Stat Med. 2011 Feb 28;30(5):560-8. doi: 10.1002/sim.3920. Epub 2011 Feb 3.
Public health practitioners are often called upon to make inference about a health indicator for a population at large when the sole available information are data gathered from a convenience sample, such as data gathered on visitors to a clinic. These data may be of the highest quality and quite extensive, but the biases inherent in a convenience sample preclude the legitimate use of powerful inferential tools that are usually associated with a random sample. In general, we know nothing about those who do not visit the clinic beyond the fact that they do not visit the clinic. An alternative is to take a random sample of the population. However, we show that this solution would be wasteful if it excluded the use of available information.
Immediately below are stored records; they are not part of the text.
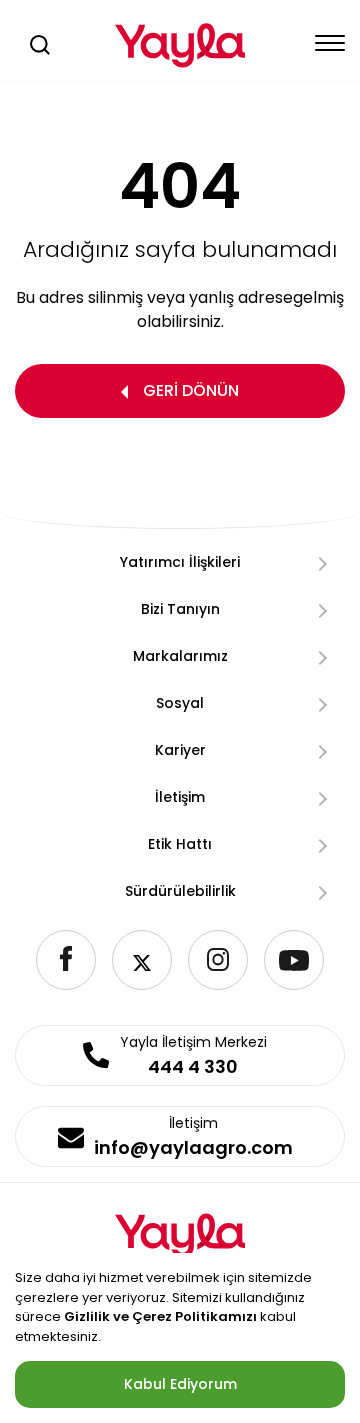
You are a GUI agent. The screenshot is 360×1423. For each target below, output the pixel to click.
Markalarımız (180, 656)
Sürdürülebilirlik (180, 891)
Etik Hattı (180, 844)
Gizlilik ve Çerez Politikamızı (160, 1316)
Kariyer (180, 750)
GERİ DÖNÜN (191, 390)
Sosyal (180, 703)
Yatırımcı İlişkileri (180, 562)
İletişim (180, 797)
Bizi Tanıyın (180, 609)
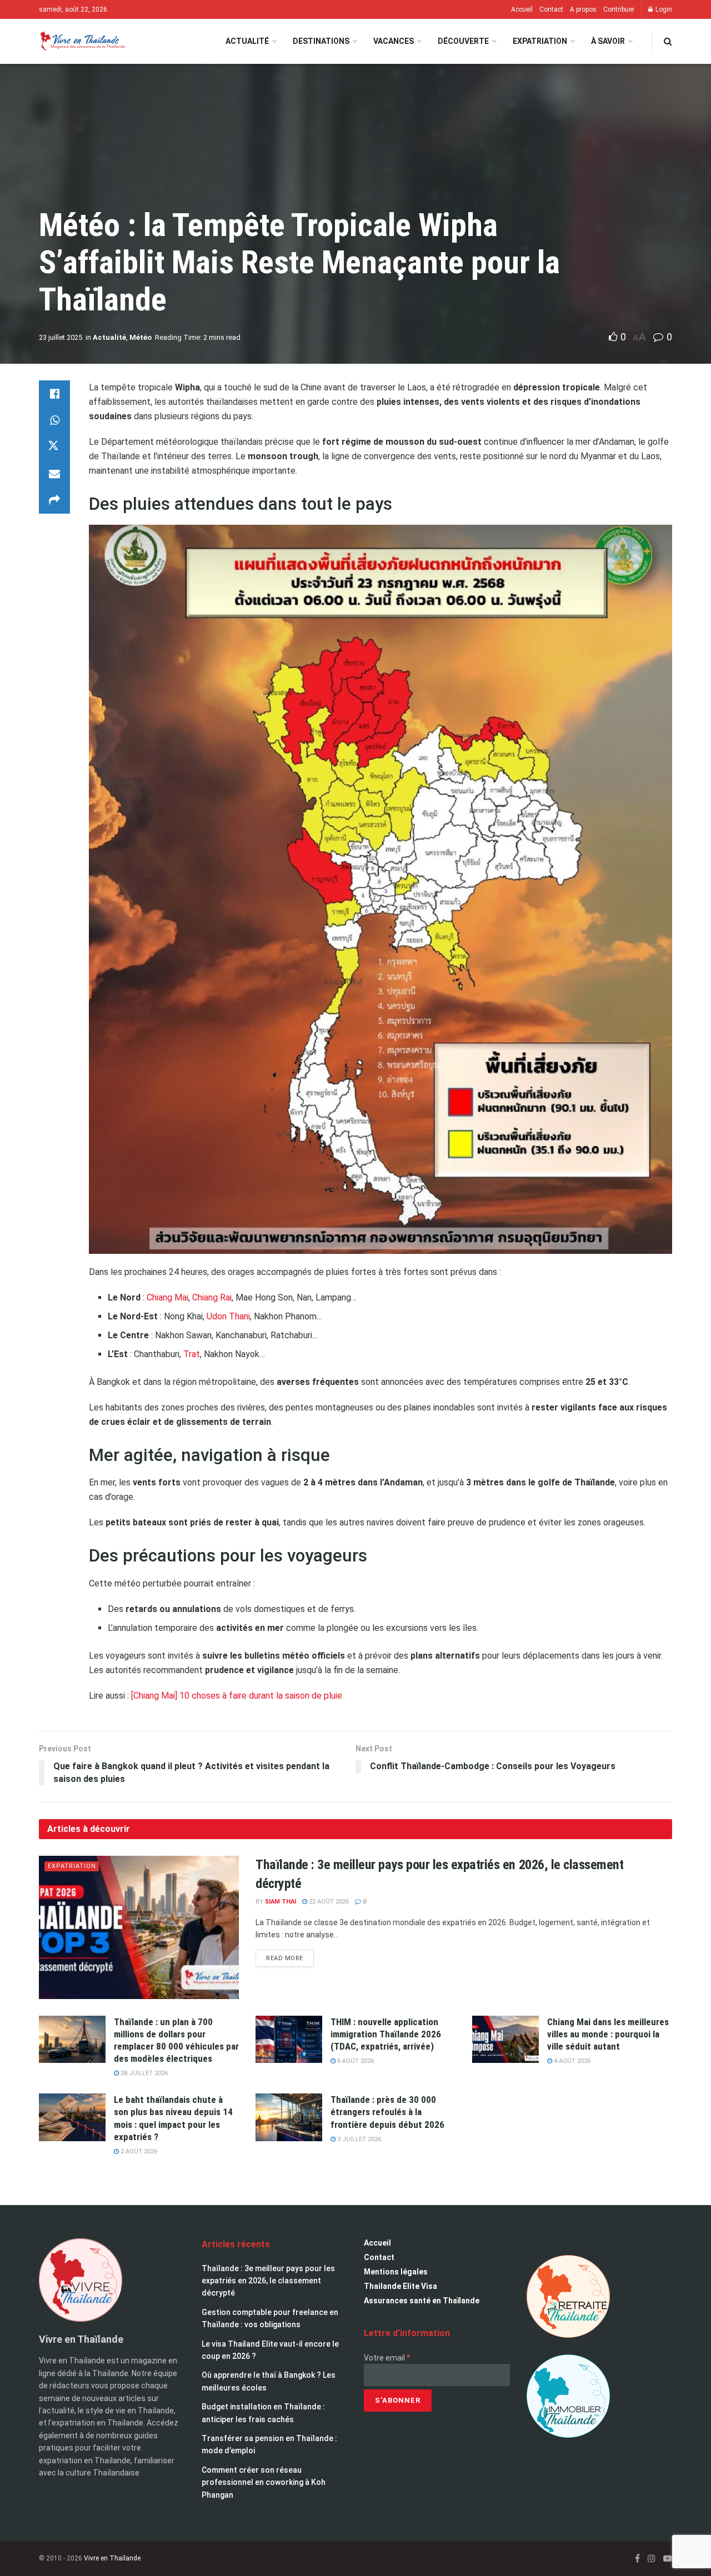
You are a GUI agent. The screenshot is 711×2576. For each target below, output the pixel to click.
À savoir (608, 41)
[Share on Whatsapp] (54, 420)
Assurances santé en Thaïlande (421, 2300)
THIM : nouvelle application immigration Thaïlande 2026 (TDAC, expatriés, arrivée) (386, 2034)
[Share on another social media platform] (54, 500)
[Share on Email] (54, 473)
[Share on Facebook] (54, 393)
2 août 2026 (138, 2151)
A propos (583, 9)
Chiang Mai (167, 1297)
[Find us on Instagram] (651, 2558)
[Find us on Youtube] (667, 2558)
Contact (551, 9)
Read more (290, 1956)
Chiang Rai (212, 1297)
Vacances (393, 41)
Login (663, 9)
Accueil (522, 9)
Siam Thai (280, 1901)
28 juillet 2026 (143, 2073)
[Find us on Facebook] (637, 2558)
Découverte (463, 41)
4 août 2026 (571, 2061)
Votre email (387, 2357)
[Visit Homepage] (82, 41)
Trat (191, 1354)
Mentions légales (396, 2271)
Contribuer (618, 9)
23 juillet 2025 (60, 337)
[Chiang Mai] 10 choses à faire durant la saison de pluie (236, 1695)
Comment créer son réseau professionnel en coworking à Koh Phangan (264, 2482)
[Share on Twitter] (54, 447)
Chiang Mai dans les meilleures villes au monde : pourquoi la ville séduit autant (608, 2034)
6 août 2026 (355, 2061)
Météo (140, 337)
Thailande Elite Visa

Hence, we present a simple annealing methodology that combines a relatively small, and presumably far less expensive, random sample with the convenience sample. This allows us to not only take advantage of powerful inferential tools, but also provides more accurate information than that available from just using data from the random sample alone.
公共卫生从业人员在进行有关整个人群健康指标的推断时,往往只能使用从方便样本(例如从诊所来访者中收集的数据)中获取的单一信息。这些数据可能具有最高质量且相当广泛,但方便样本固有的偏差使得无法合理使用通常与随机样本相关联的强大推断工具。一般来说,除了那些不去诊所的人不去诊所之外,我们对他们一无所知。另一种选择是从人群中抽取随机样本。但是,如果排除了现有信息的使用,我们将证明这种解决方案是浪费的。因此,我们提出了一种简单的退火方法,将相对较小的、推测成本更低的随机样本与方便样本相结合。这不仅使我们能够利用强大的推理工具,而且比仅使用随机样本数据提供的信息更准确。